**Problem statement**
Each record should be written out exactly as given.

**Data section**
====

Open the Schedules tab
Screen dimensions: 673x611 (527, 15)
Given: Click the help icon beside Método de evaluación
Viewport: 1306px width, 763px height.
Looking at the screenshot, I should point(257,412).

====

**Output for this exercise**
Open the Schedules tab
Screen dimensions: 673x611 (527, 15)
Given: Click the help icon beside Método de evaluación
Viewport: 1306px width, 763px height.
Looking at the screenshot, I should point(257,412).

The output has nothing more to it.